Dance in the arms of the devil tonight
You’re lost in the shadows, kept out of sight
You followed him through the back door
Where I found you, looking for more

You sat on the cold concrete
You let his hands search and creep
You lay in his arms, he sings
“You could be everything…”

And oh, does god have a sound?
Like a child laughing loud,
Or the birds singing this morning
But no; everything means ‘everything’
And you wake up alone, discarded as nothing

You strapped your heels and walked down the stairs
Clicking your way past the dirty glares
Oh, these men you thought you knew
They’re nothing the same as you

The handsome soul you met last night
Is nothing the kind in the light
Bag in hand, you walk home a disaster
Crying “love, won’t you come any faster?”

And oh, where did you hide?

### Information provided
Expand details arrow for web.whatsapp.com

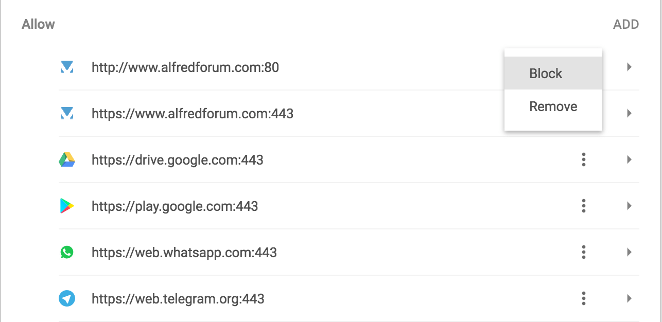[x=629, y=253]
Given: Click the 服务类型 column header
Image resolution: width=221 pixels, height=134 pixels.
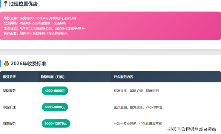Looking at the screenshot, I should point(9,77).
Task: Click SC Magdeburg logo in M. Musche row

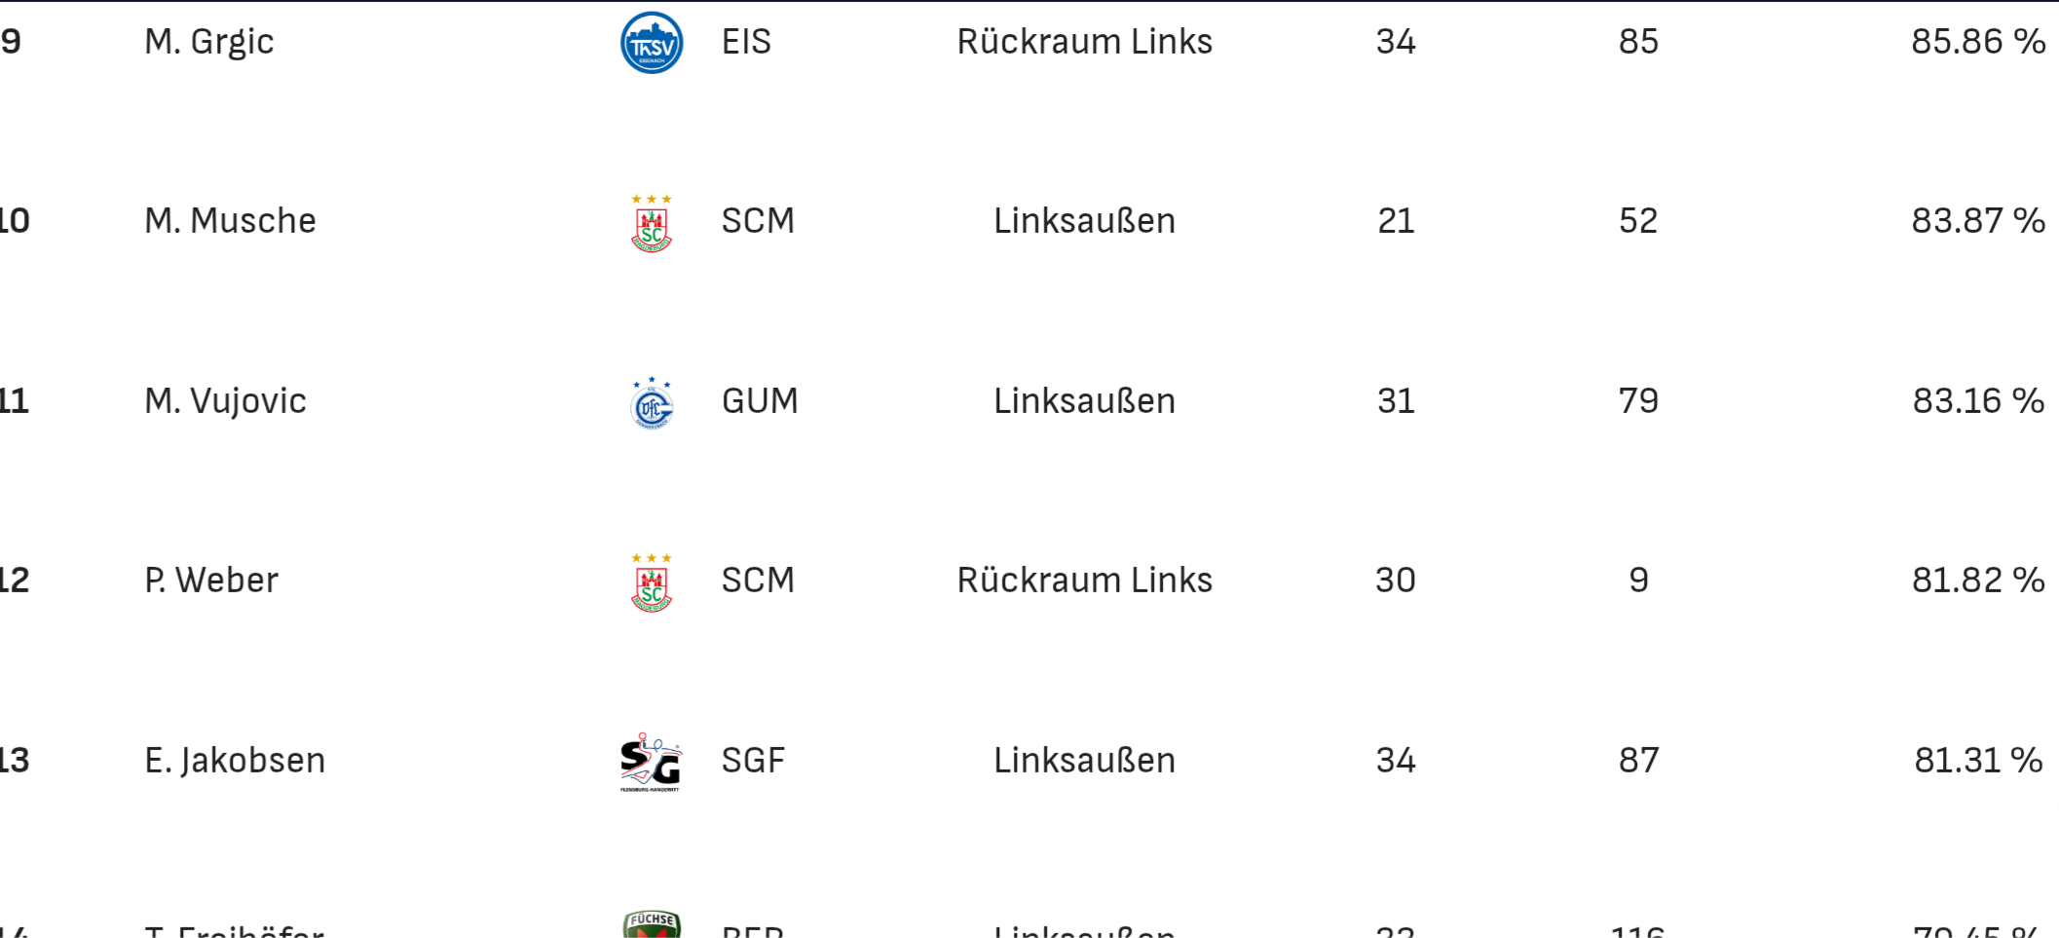Action: coord(652,224)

### What you have to do
Can you return, word for word, the part of the verses above that opens with the words containing "You strapped your" and closes with "did you hide?"?

### The completed task
You strapped your heels and walked down the stairs
Clicking your way past the dirty glares
Oh, these men you thought you knew
They’re nothing the same as you

The handsome soul you met last night
Is nothing the kind in the light
Bag in hand, you walk home a disaster
Crying “love, won’t you come any faster?”

And oh, where did you hide?